PGx tests have evolved over the last several years. Specifically, a next-generation PGx test analyzes patient samples at the point of care (POC);6 thus, eliminating the need to batch and send the sample to a laboratory for analysis. Moreover, results from the novel test are available to the clinician within 1 hr, compared to the 2–7 days required using other CYP2C19 tests. Finally, the newer PGx test enables health-care personnel with no previous training in genetic laboratory techniques to undertake genotyping.6

A proof of concept study of a novel point-of-care genetic test was carried out to accurately identify carriers of the CYP2C19*2 allele, which subsequently permitted carriers to be switched to the appropriate P2Y12 receptor blocker drug; thus enabling a pharmacogenetic approach to dual antiplatelet treatment after PCI. The study generated results with a sensitivity of 100% (95% CI 92.3–100%) and a specificity of 99.3% (95% CI 96.2–100%).7 This novel point-of-care genetic test was used as a therapeutic option in our study.

Collaborative (ie, patient, health-care provider) decision-making frameworks have been developed to help facilitate the delivery of care.8 Patient preferences may help inform this framework and by extension inform healthcare policy formulation. In health care, patient preferences may be elicited through stated preference techniques such as discrete choice experiments (DCE).9 In a DCE, participants are asked to choose between two or more scenarios. If a cost component is included in the choice set, the ensuing data may be used to calculate a willingness to pay (WTP) value and in turn inform economic evaluations.

Survey studies that contain a cost component are subject to starting point bias. Starting bias suggests that respondents to the survey are influenced by the initial cost point they are asked to consider within the survey. This study sought to quantify the elicited preferences and evidence of starting point bias for the genetic test cost attributes. A WTP was derived from stated preferences.

Methods

The complete design of the DCE survey (including screenshots) was submitted for ethics approval. This study was approved by the Office of Research Ethics at the University of Toronto (Protocol reference # 31225). A web-based survey was created by the authors, then distributed through a private market research firm (EKOS Research Associates) by emailing invitations to potential respondents.10 EKOS Research Associates was asked to stratify the target population to age, gender, and education based on the Canadian National Household survey (2011). Stratification was requested to align similar demographic attributes of the Ontario population to that of the survey respondents. The target population included both potential “users” and “non-users” of the PGx test from the general population in Ontario (Canada). The potential “user” population were individuals who would be informed by their physician that they would be at risk for ACS. “Non-users” were individuals who may want the product available even though they have no intention of purchasing it now or currently do not exhibit any risk factors listed for ACS.

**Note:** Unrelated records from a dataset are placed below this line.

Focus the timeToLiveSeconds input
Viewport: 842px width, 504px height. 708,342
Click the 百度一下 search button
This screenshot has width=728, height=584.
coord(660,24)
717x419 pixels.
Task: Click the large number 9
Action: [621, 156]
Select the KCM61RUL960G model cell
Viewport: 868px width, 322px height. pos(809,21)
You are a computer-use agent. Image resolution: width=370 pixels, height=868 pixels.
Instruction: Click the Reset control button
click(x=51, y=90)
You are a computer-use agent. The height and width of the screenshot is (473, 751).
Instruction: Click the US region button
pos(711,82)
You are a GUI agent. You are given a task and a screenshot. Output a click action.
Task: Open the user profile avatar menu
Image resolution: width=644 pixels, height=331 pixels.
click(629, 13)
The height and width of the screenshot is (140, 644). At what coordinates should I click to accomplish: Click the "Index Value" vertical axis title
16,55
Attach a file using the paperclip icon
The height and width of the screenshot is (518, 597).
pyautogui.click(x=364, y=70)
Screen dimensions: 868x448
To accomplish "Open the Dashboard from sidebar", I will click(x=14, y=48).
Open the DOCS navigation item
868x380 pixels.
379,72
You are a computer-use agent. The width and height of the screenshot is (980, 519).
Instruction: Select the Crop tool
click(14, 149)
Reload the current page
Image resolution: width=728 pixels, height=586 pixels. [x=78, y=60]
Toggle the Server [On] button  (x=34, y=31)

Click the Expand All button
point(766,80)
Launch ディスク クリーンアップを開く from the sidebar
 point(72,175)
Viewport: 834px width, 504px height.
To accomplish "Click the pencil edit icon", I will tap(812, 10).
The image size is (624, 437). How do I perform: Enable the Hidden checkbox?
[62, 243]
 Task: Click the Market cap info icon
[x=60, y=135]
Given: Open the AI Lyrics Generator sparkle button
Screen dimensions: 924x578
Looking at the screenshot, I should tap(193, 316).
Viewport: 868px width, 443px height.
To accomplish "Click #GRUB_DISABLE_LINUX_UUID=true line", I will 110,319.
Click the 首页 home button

In addition to a consent form and a demographic questionnaire, the electronic survey included descriptions of clinical conditions, a decision board, and a DCE. The clinical descriptions (ACS, MACE, and genetic testing) were based on patient advocacy web sites and patient information sheets provided by the University of Ottawa Heart Institute.11

A decision board was created to inform participants about the risks associated with three treatment options. (Figure 1). The adverse events communicated to the participant were MACE and bleeding. After reviewing the decision board, participants were asked to choose between the three generically labelled treatment options. Treatment A reflected the clinical outcomes of the status quo option (ie, universal clopidogrel). Treatment B represented the clinical outcomes of treatment with either prasugrel or ticagrelor. Treatment C represented the clinical outcomes of a PGx option where subjects who are non-carriers of loss of function (LOF) allelesare prescribed clopidogrel and LOF carriers are prescribed either prasugrel or ticagrelor.

Figure 1 Screenshot: Decision board highlighting the available treatment options. Abbreviation: MACE, major adverse cardiovascular event.

Three rates of MACE and bleeds were required to inform the Decision Board: Treatment option A, Treatment option B, and Treatment option C. Rates for treatment option A and B were retrieved from two head-to-head randomized controlled studies (TRITON-TIMI-3812 study and PLATO13). Rates for Treatment option C were taken from genetic sub-studies1416 from the respective trials.

The TRITON-TIMI-38 compared efficacy and safety endpoints between clopidogrel and prasugrel; while the PLATO trial compared clopidogrel with ticagrelor. The rates of MACE are similar for clopidogrel compared to either prasugrel (12.10% vs 9.90%; p<0.001) or ticagrelor (11.70% vs 9.80%; p<0.001) trials. Since MACE and bleed rates were represented using face emojis (Figure 1), whole numbers needed to be used to represent the respective efficacy and safety rates. As such that the numbers were rounded to 12% (Treatment A) and 10% (Treatment B).

Genetic sub-studies reported the rates of MACE by CYP polymorphism. Under the PGx option in the Decision Board (Treatment C), clopidogrel was prescribed to subjects with fully functional CYP2C19*2 allele, and either prasugrel or ticagrelor was prescribed to patients who carry a LOF CYP2C19*2 allele. The rate of MACE for Treatment C was based on the MACE rates by polymorphism for each drug and weighed by the proportion of either fully functional or LOF carriers to the total study population. The proportion of LOF carriers was similar in both the TRITON and PLATO genetic sub-studies (28%). As such, the rate of subjects with fully functional alleles was 72%. Therefore, MACE rate for the PGx option is 8.14% (28%*8.50% + 72%*8.00%) using the TRITON genetic sub-study and slightly higher at 8.60% (28%*9.40% + 72%*8.30%) based on the PLATO sub-study. Conservatively, the rate of MACE under the PGx option will be rounded up to 9.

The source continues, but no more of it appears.